Descriptive Statistics: Measuring the Spread of Data explains standard deviation as a measure of variation in data and is part of the collection col10555 written by Barbara Illowsky and Susan Dean. Roberta Bloom made contributions that helped to clarify the standard deviation and the variance.
An important characteristic of any set of data is the variation in the data. In some data sets, the data values are concentrated closely near the mean; in other data sets, the data values are more widely spread out from the mean. The most common measure of variation, or spread, is the standard deviation.
The
standard deviation is a number that measures how far data values are from their mean.
The standard deviation
- provides a numerical measure of the overall amount of variation in a data set
- can be used to determine whether a particular data value is close to or far from the mean
The standard deviation provides a measure of the overall variation in a data set
The standard deviation is always positive or 0. The standard deviation is small when the data are all concentrated close to the mean, exhibiting little variation or spread. The standard deviation is larger when the data values are more spread out from the mean, exhibiting more variation.

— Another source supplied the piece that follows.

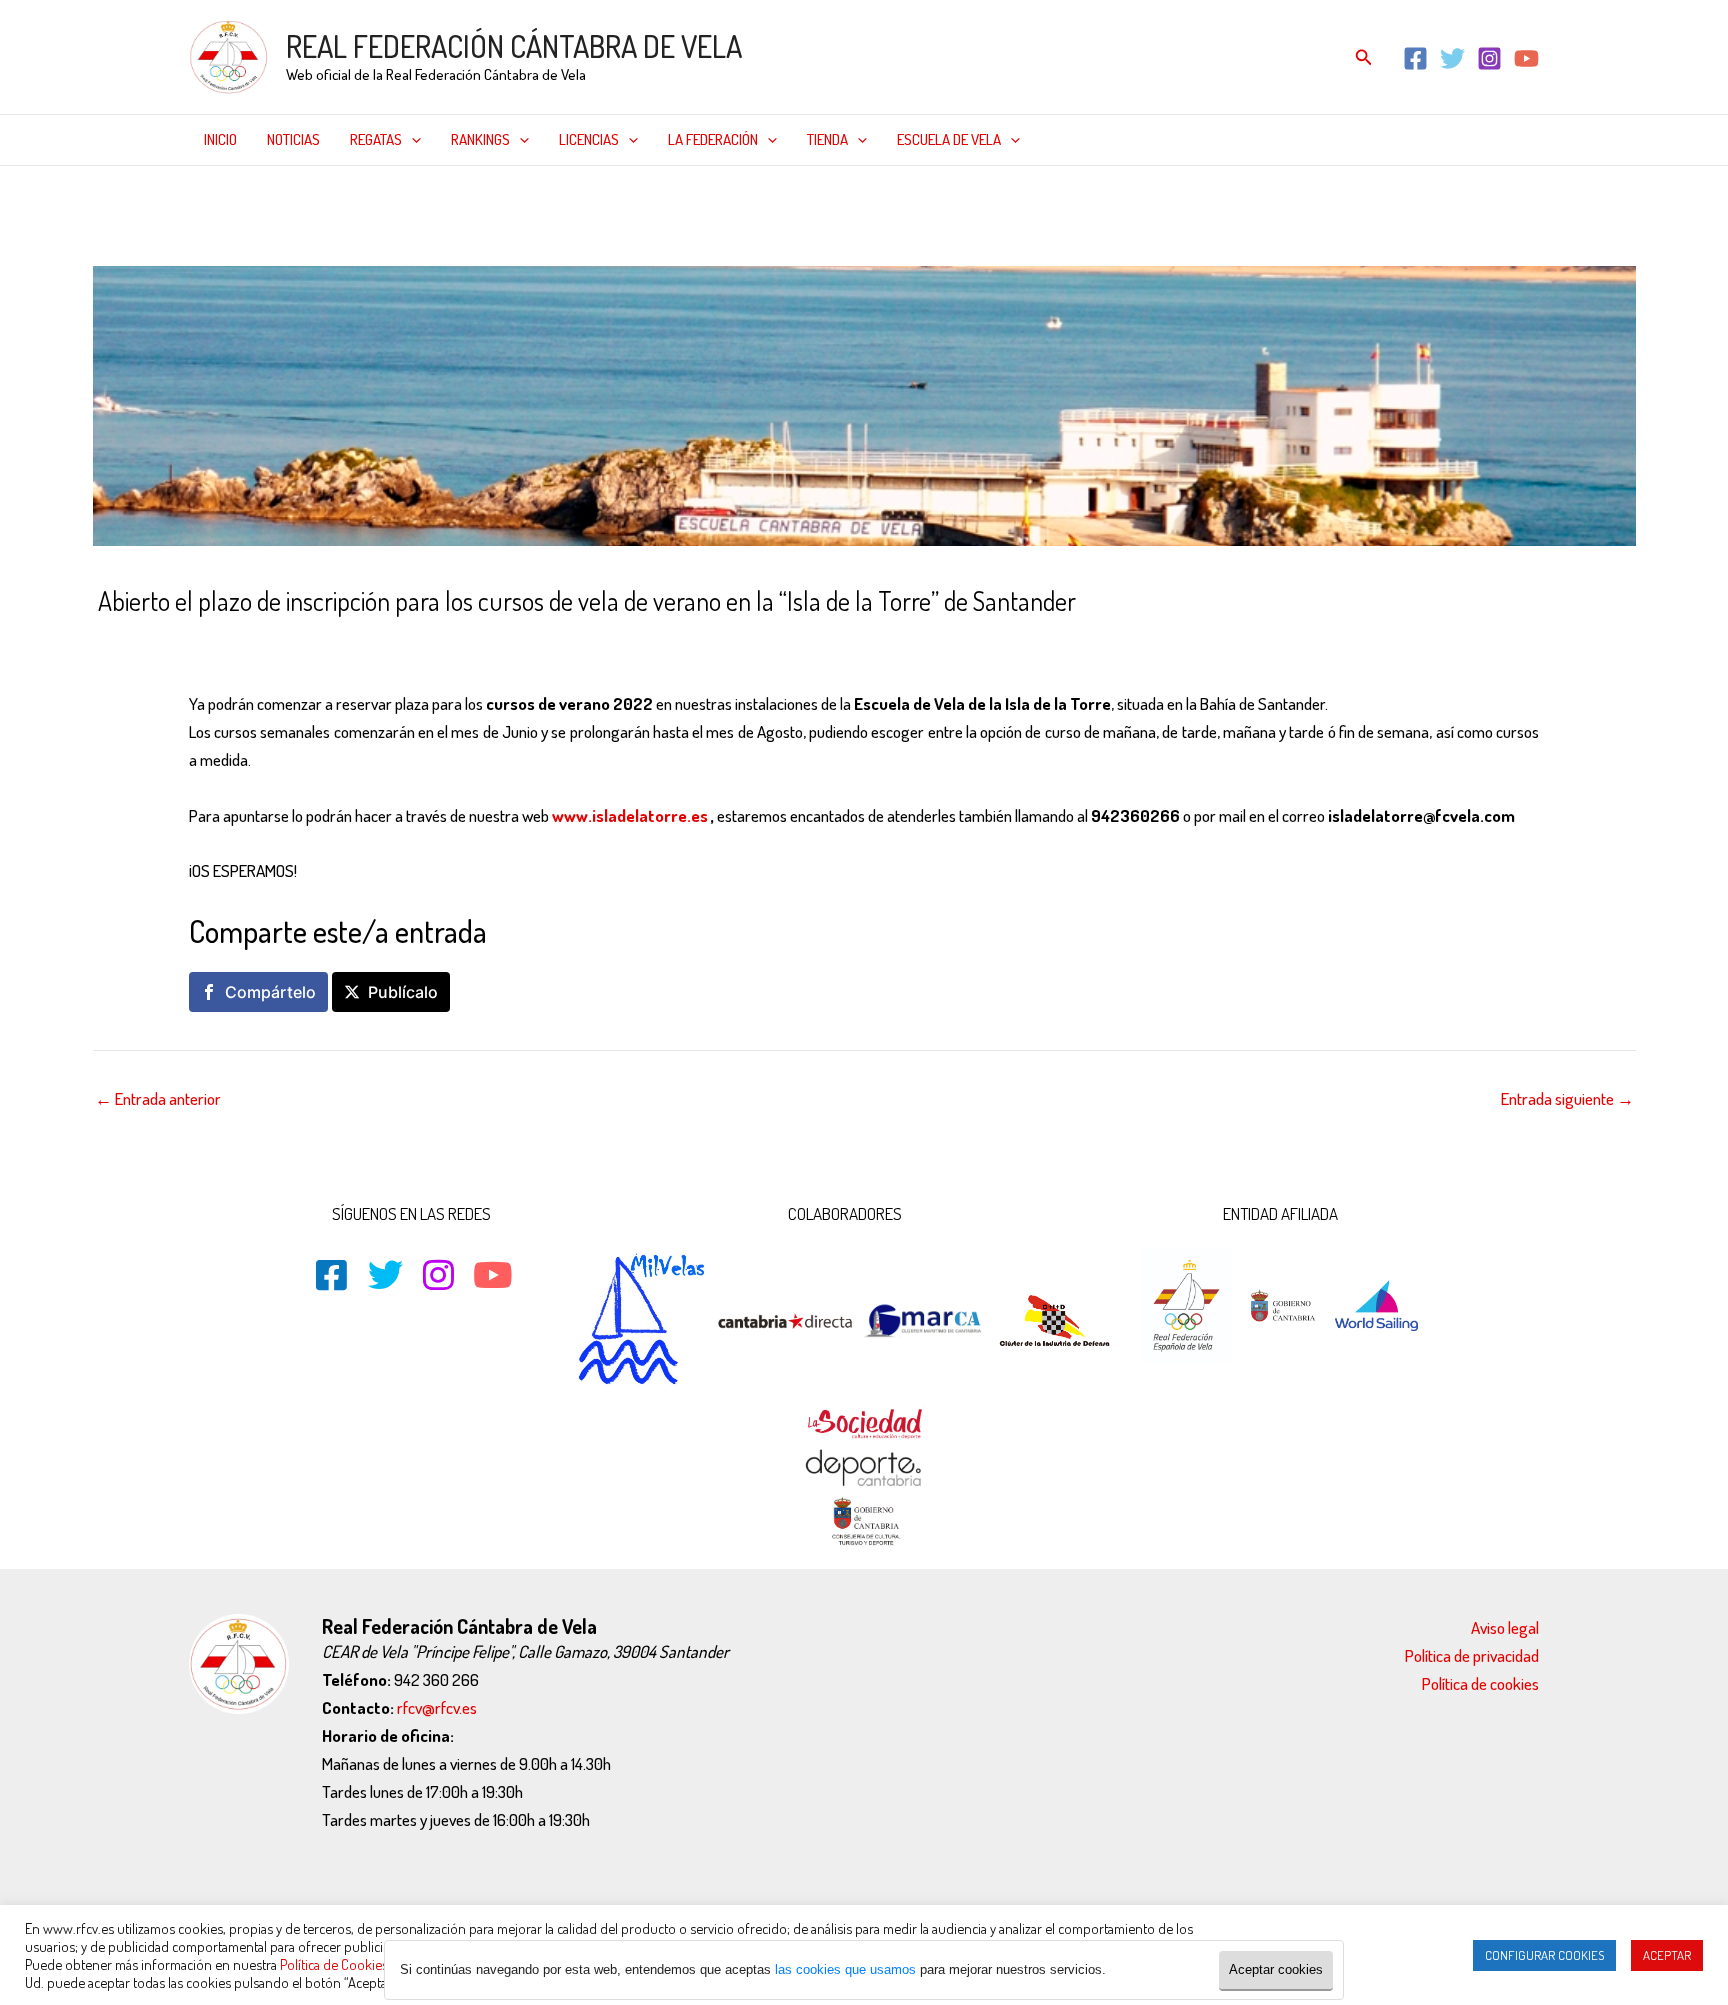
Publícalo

Suppose that we are studying waiting times at the checkout line for customers at supermarket A and supermarket B; the average wait time at both markets is 5 minutes. At market A, the standard deviation for the waiting time is 2 minutes; at market B the standard deviation for the waiting time is 4 minutes.
Because market B has a higher standard deviation, we know that there is more variation in the waiting times at market B. Overall, wait times at market B are more spread out from the average; wait times at market A are more concentrated near the average.
The standard deviation can be used to determine whether a data value is close to or far from the mean.
Suppose that Rosa and Binh both shop at Market A. Rosa waits for 7 minutes and Binh waits for 1 minute at the checkout counter. At market A, the mean wait time is 5 minutes and the standard deviation is 2 minutes.
The standard deviation can be used to determine whether a data value is close to or far from the mean.
Rosa waits for 7 minutes:
- 7 is 2 minutes longer than the average of 5; 2 minutes is equal to one standard deviation.
- Rosa's wait time of 7 minutes is
2 minutes longer than the average of 5 minutes.
- Rosa's wait time of 7 minutes is
one standard deviation above the average of 5 minutes.
Binh waits for 1 minute.
- 1 is 4 minutes less than the average of 5; 4 minutes is equal to two standard deviations.
- Binh's wait time of 1 minute is
4 minutes less than the average of 5 minutes.
- Binh's wait time of 1 minute is
two standard deviations below the average of 5 minutes.
- A data value that is two standard deviations from the average is just on the borderline for what many statisticians would consider to be far from the average. Considering data to be far from the mean if it is more than 2 standard deviations away is more of an approximate "rule of thumb" than a rigid rule. In general, the shape of the distribution of the data affects how much of the data is further away than 2 standard deviations. (We will learn more about this in later chapters.)